Bradley E. Alger, PhD, professor in the Departments of Physiology and Psychiatry at the University of Maryland School of Medicine, has been studying natural brain chemicals called endogenous cannabinoids (“endocannabinoids”) for nine years. Endocannabinoids have been called the ‘brain’s own marijuana,’ because they activate the cannabinoid receptors that are also stimulated by THC, the main psychoactive ingredient of cannabis. The natural chemicals mimic marijuana’s effect on the brain and are therefore analogous to the brain chemical endorphin, another natural compound that attaches to opiate receptors and mimics opiates effects in our brains. However, the cannabinoid and opioid systems are quite distinct.

Endocannabinoids modulate neurons that have roles in appetite, phobias, anxiety and depression. According to Dr. Alger, “It was well-established that endogenous cannabinoids act on a fast time scale and control moment-to-moment communication among neurons, but the endogenous cannabinoid system also plays a role in medical conditions, such as chronic pain, anxiety and depression that act persistently over the long-term. 
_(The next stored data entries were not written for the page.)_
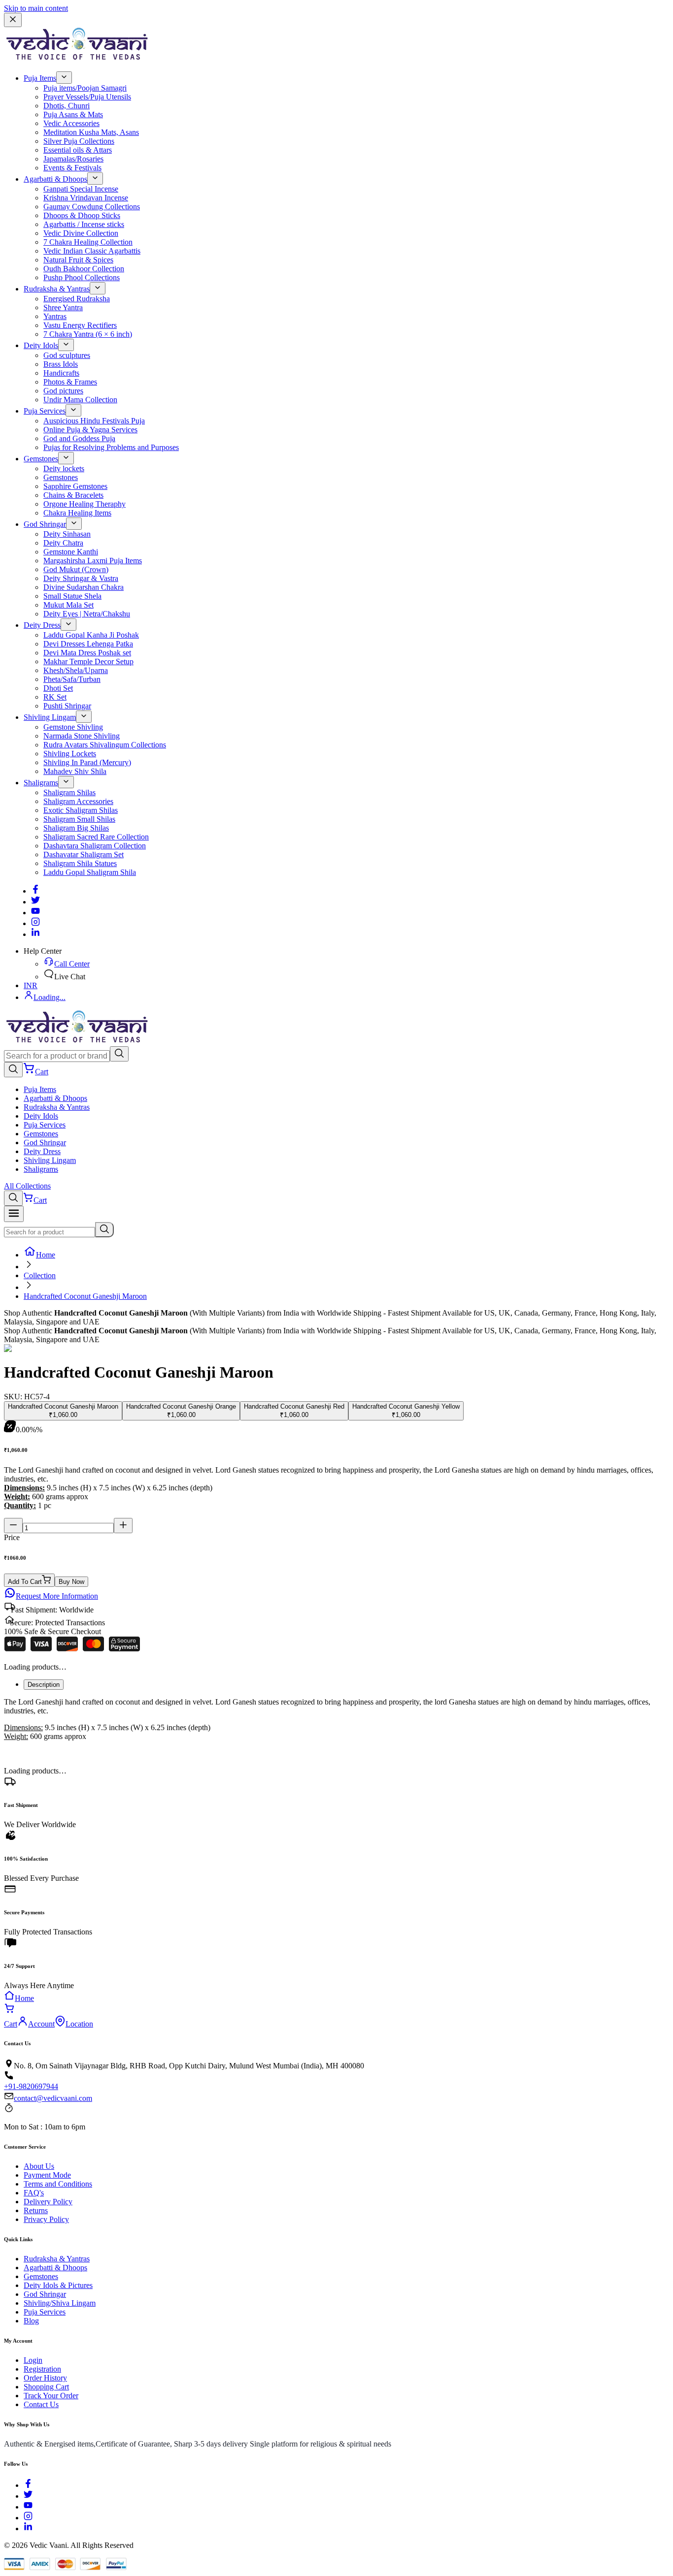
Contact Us (41, 2404)
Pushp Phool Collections (81, 277)
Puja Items (40, 78)
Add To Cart (25, 1581)
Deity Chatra (63, 543)
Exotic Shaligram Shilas (80, 810)
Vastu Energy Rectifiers (80, 325)
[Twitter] (35, 902)
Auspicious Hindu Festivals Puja (94, 421)
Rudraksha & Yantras (57, 289)
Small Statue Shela (72, 596)
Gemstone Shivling (73, 727)
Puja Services (45, 411)
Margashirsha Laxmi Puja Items (92, 560)
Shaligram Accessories (78, 801)
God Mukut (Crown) (75, 569)
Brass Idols (60, 364)
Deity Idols (41, 345)
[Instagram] (35, 923)
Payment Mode (47, 2175)
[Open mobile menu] (14, 1214)
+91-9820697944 (31, 2086)
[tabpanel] (336, 1719)
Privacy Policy (46, 2219)
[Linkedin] (35, 934)
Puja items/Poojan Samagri (85, 88)
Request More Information (57, 1596)
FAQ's (34, 2193)
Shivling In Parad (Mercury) (87, 762)
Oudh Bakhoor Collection (83, 268)
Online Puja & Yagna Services (90, 429)
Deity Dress (42, 625)
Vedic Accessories (71, 123)
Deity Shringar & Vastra (80, 578)
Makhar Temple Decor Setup (88, 661)
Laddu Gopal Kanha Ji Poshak (91, 635)
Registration (42, 2369)
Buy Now (71, 1581)
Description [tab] (44, 1684)
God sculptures (66, 355)
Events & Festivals (72, 167)
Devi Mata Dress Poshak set (87, 652)
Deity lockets (63, 468)
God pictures (63, 390)
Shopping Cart (46, 2387)
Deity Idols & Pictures (58, 2285)
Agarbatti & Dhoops (55, 179)
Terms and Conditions (58, 2184)
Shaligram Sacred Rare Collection (96, 837)
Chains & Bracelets (73, 495)
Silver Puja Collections (78, 141)
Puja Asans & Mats (73, 114)
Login (33, 2360)
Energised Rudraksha (76, 298)
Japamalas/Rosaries (73, 159)
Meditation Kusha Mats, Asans (91, 132)
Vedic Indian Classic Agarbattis (91, 251)
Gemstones (41, 458)
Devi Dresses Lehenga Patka (88, 644)
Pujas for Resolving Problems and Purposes (111, 447)
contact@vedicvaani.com (53, 2098)
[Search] (119, 1054)
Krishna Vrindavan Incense (85, 197)
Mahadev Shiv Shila (74, 771)
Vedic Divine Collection (80, 233)
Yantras (55, 316)
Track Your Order (51, 2395)
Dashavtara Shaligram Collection (94, 845)
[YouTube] (28, 2507)
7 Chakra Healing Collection (88, 242)
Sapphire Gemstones (75, 486)
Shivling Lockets (69, 753)
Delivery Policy (48, 2201)
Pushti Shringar (67, 706)
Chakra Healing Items (77, 513)
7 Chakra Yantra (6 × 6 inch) (87, 334)
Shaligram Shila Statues (80, 863)
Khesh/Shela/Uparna (75, 670)
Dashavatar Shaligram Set (83, 854)
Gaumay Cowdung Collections (91, 206)
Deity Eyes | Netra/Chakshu (86, 614)
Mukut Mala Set (68, 605)
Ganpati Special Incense (80, 189)
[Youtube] (35, 912)
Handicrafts (61, 373)
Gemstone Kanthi (70, 551)
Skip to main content (36, 8)
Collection (40, 1275)
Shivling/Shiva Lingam (60, 2303)
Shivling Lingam (50, 717)
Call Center (72, 964)
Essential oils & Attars (77, 150)
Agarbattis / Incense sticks (83, 224)
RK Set (55, 697)
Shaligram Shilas (69, 792)
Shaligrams (41, 782)
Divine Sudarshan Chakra (83, 587)
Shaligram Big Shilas (76, 828)
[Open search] (13, 1069)
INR (30, 985)
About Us (39, 2166)
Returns (36, 2210)
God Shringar (45, 524)
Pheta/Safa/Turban (72, 679)
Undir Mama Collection (80, 399)
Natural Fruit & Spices (78, 260)
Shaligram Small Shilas (79, 819)
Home (45, 1255)
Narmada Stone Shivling (81, 736)
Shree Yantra (63, 307)
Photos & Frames (70, 382)
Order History (45, 2378)
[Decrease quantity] (13, 1525)
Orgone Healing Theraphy (84, 504)
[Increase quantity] (123, 1525)
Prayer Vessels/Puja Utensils (87, 97)
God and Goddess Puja (79, 438)
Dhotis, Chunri (66, 105)
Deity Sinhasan (67, 534)
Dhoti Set (58, 688)
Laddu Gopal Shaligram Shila (89, 872)
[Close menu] (13, 20)
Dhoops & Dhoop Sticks (81, 215)
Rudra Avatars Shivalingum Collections (104, 745)
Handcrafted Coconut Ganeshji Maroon (85, 1296)
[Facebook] (35, 891)
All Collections (27, 1186)
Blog (31, 2321)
Dr. Alger and Jimok Kim, PhD, a research associate in the Department of Physiology, wondered how a system adapted for short-term signaling could produce such long-lasting effects. They developed a model to investigate how long-term changes in brain activity would affect endocannabinoids. The work revealed a new and unsuspected mode of control of this ubiquitous signaling system. 
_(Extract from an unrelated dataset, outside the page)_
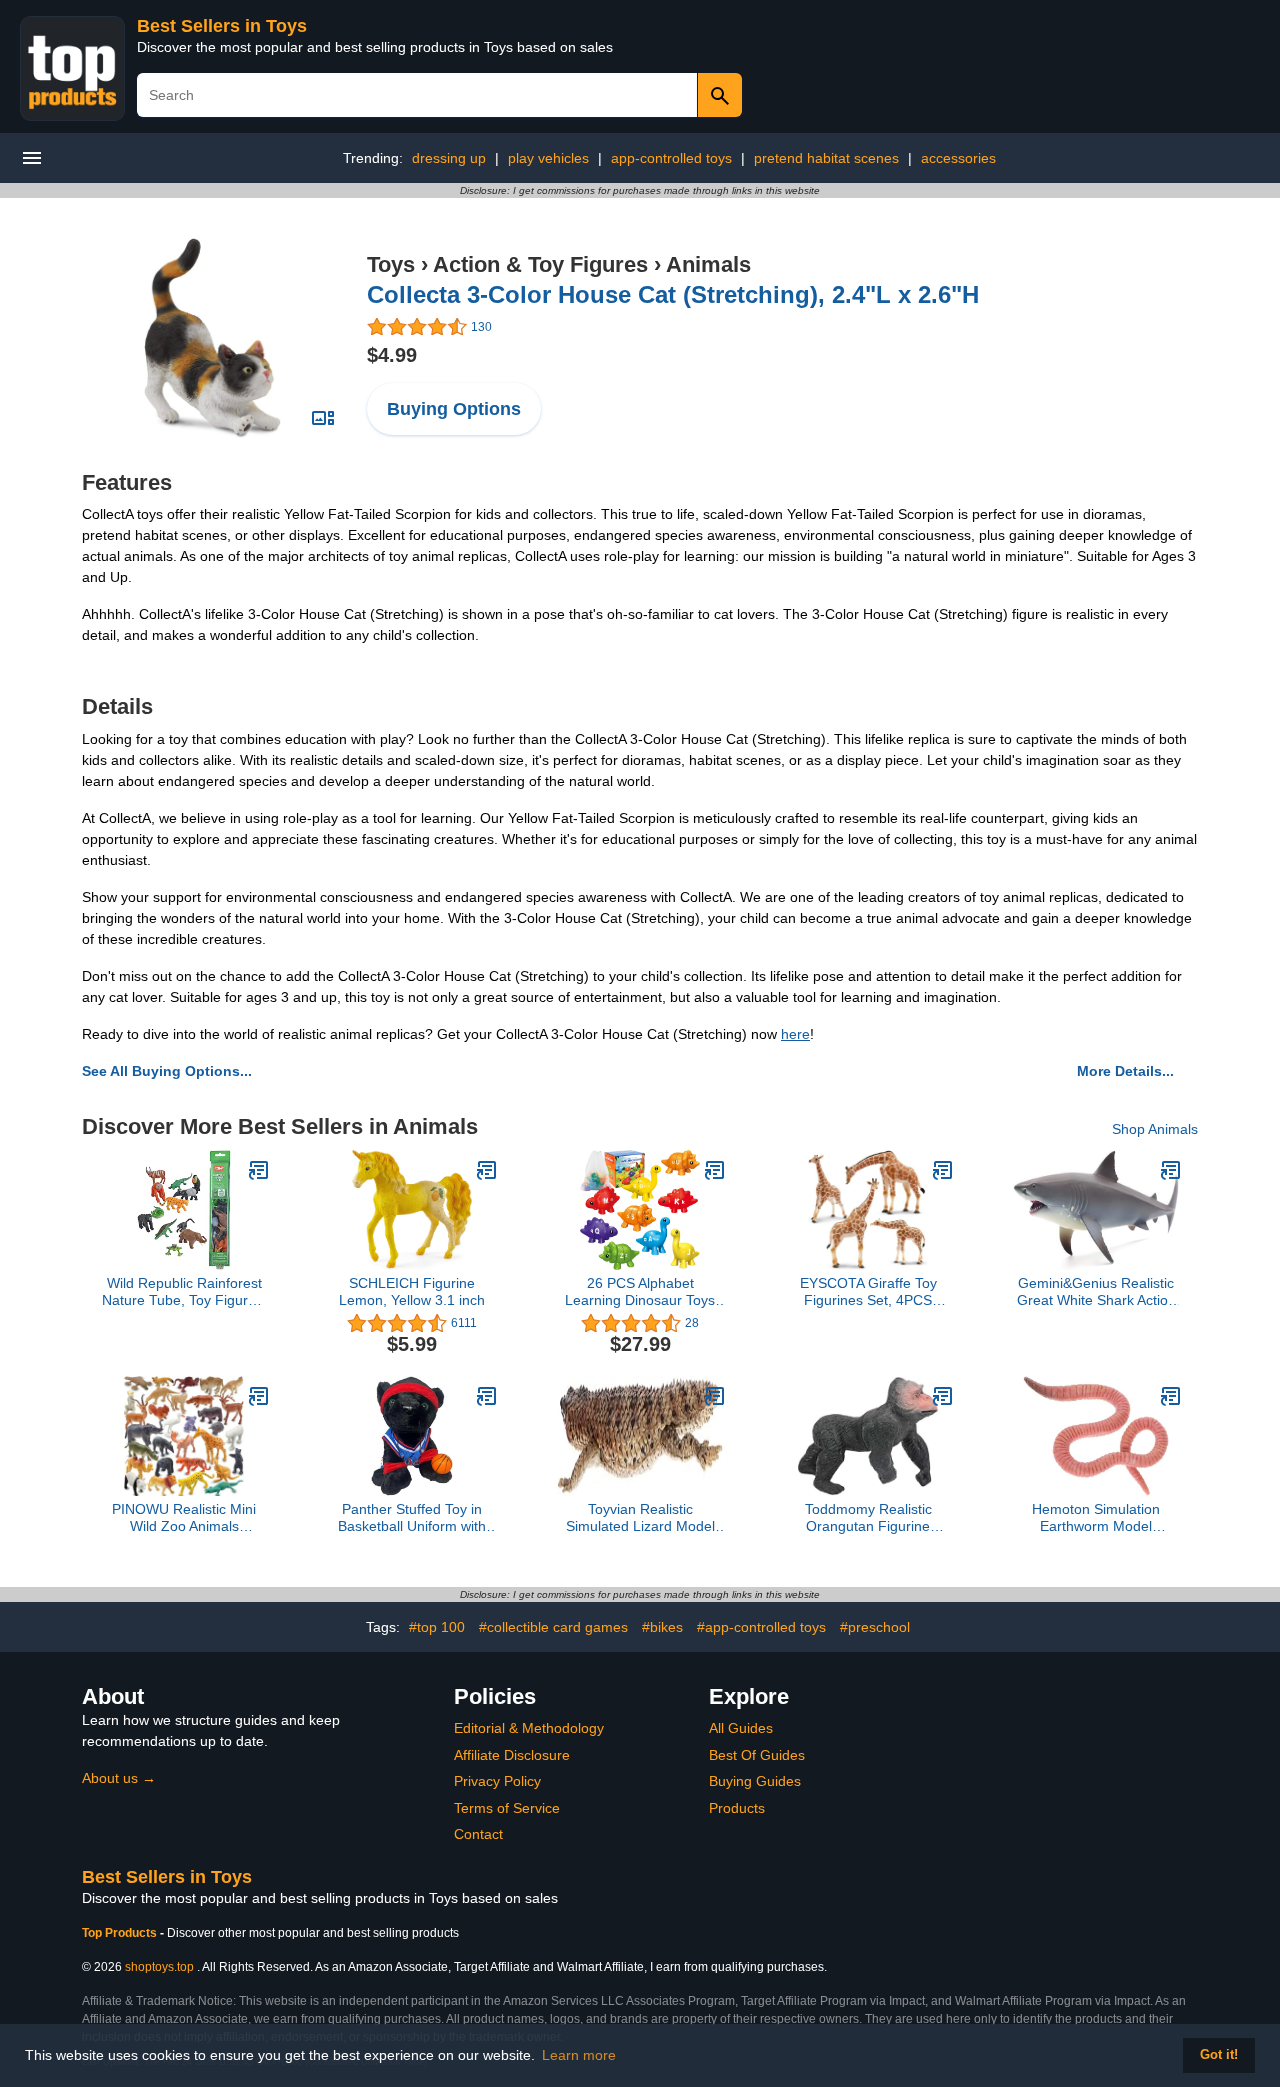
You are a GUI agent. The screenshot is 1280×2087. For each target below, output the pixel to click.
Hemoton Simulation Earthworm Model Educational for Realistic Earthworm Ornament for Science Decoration (1096, 1518)
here (795, 1034)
This study, entitled “Reduction in Endocannabinoid Tone is a Homeostatic Mechanism for Specific Inhibitory Synapses,” has just appeared online in Nature Neuroscience. What it shows is that the background level of neuronal activity influences a continuous, ongoing release of anandamide, an endocannabinoid whose function had been mysterious. Anandamide does not take part in short-term endocannabinoid effects, but drugs effective in treating chronic pain, anxiety and depression appeared to target the anandamide pathway.
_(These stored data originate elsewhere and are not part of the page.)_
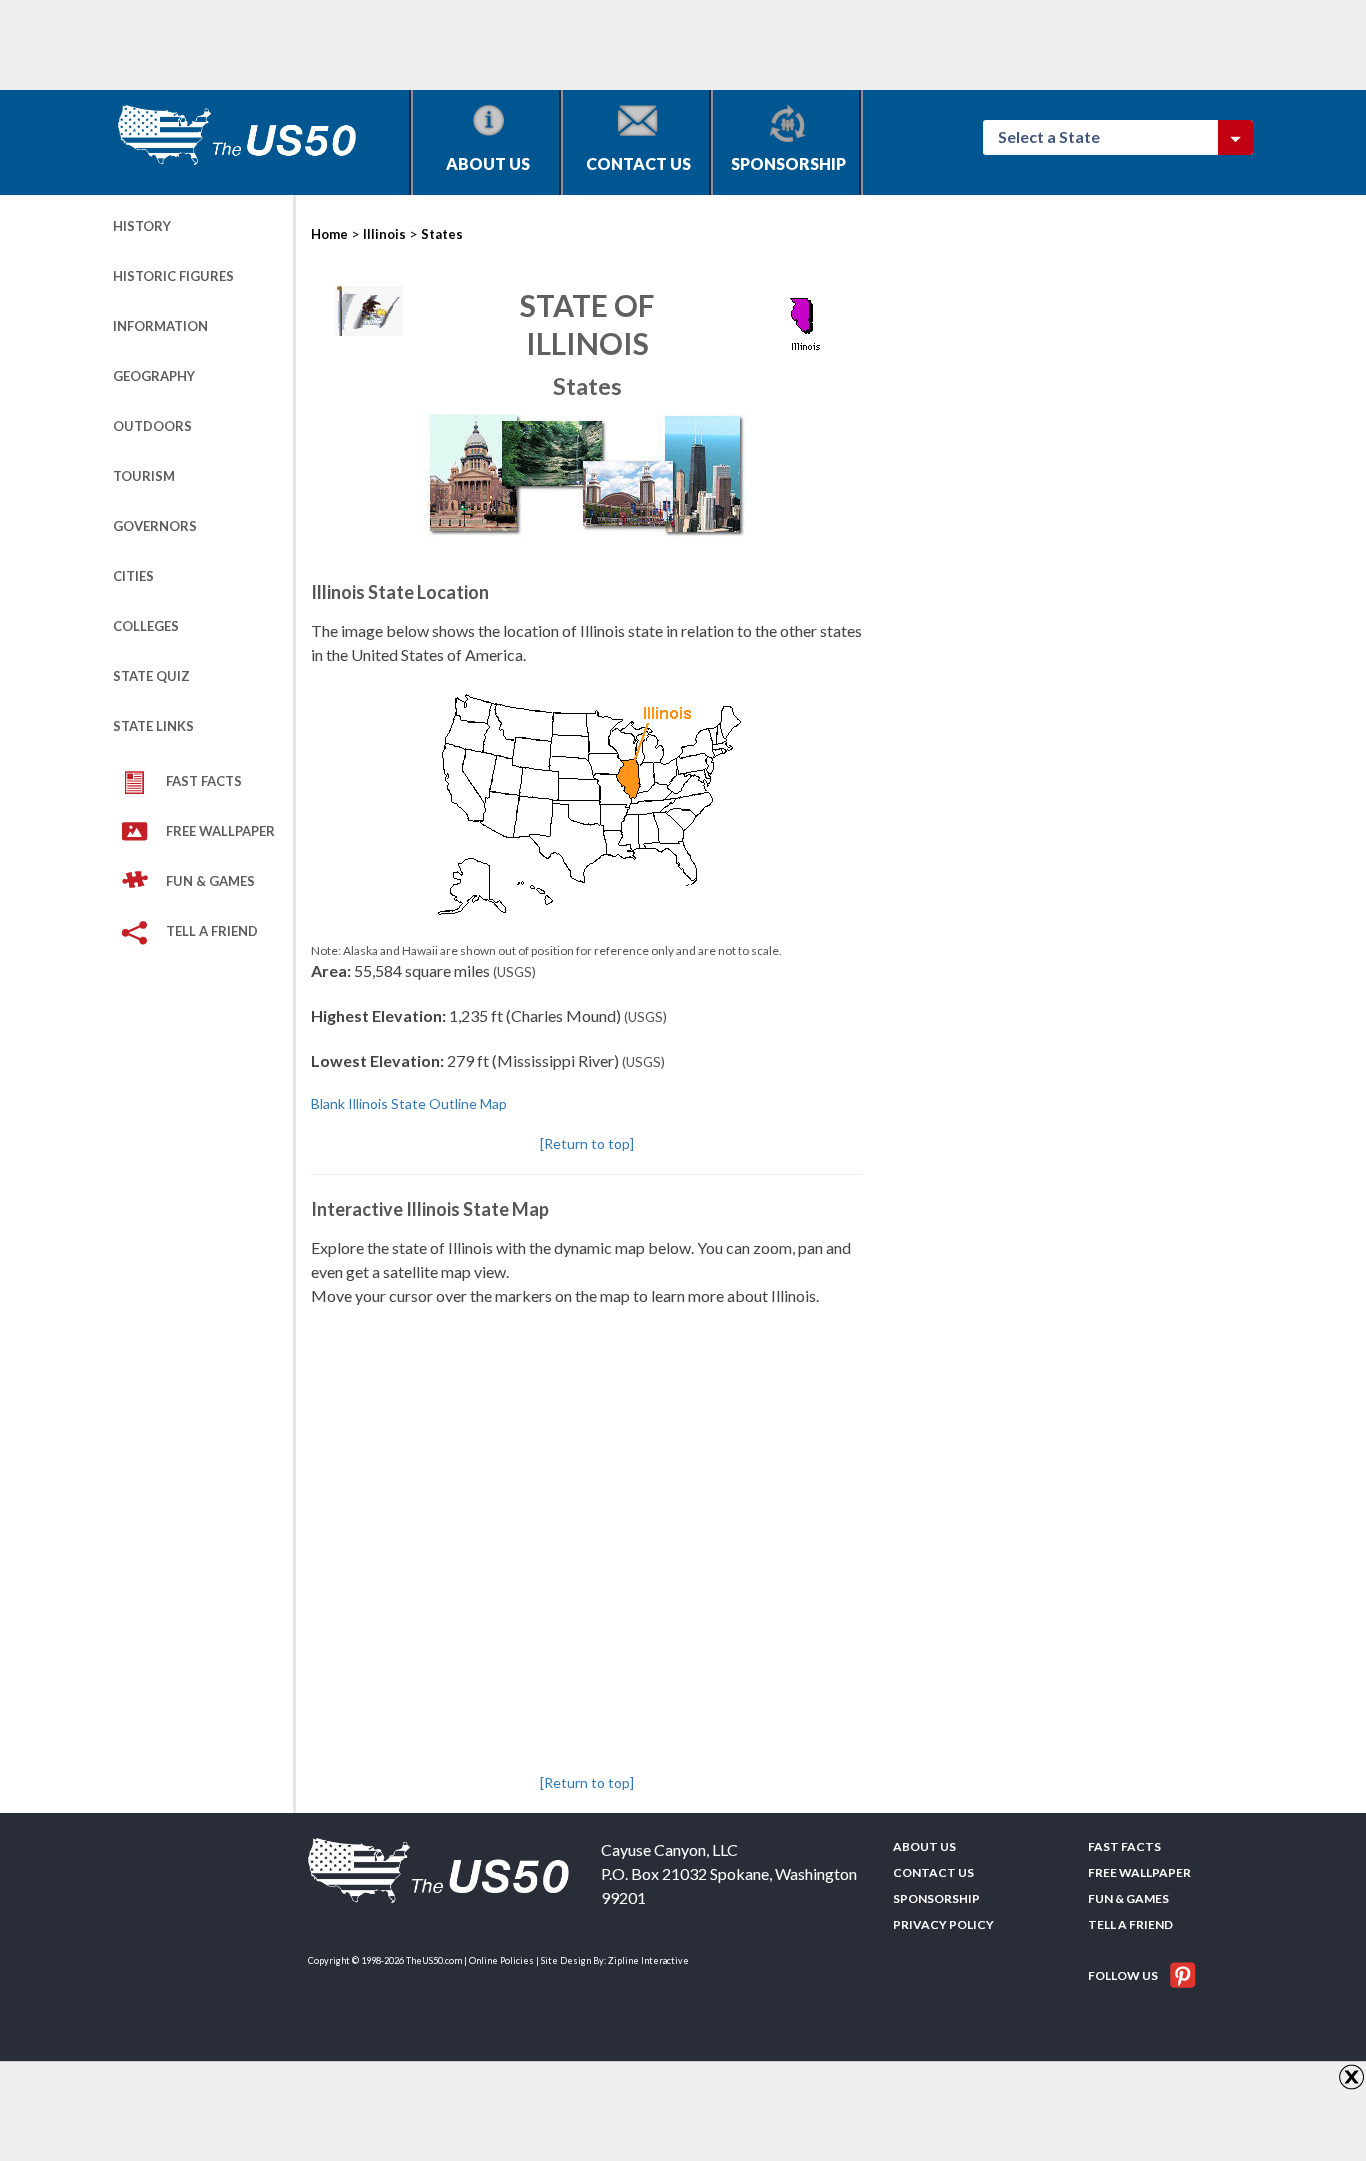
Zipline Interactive (648, 1960)
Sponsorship (788, 163)
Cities (133, 576)
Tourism (144, 476)
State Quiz (151, 676)
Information (160, 326)
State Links (153, 726)
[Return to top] (587, 1143)
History (142, 226)
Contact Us (638, 163)
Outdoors (152, 426)
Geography (154, 376)
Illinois (384, 234)
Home (329, 234)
Since these clinical states are thought to involve persistent changes in neuronal activity, discovery of anandamide’s role forms a critical link between the basic and clinical neuroscience involved. Dr. Kim says, “It brings light to the ways in which the endocannabinoid system might be targeted in future therapeutic drug design strategies.”

Adds Dr. Alger, “This work will help translate the bench side of endogenous cannabinoid research to the bedside of cannabinoid-based therapies for a host of clinical disorders.”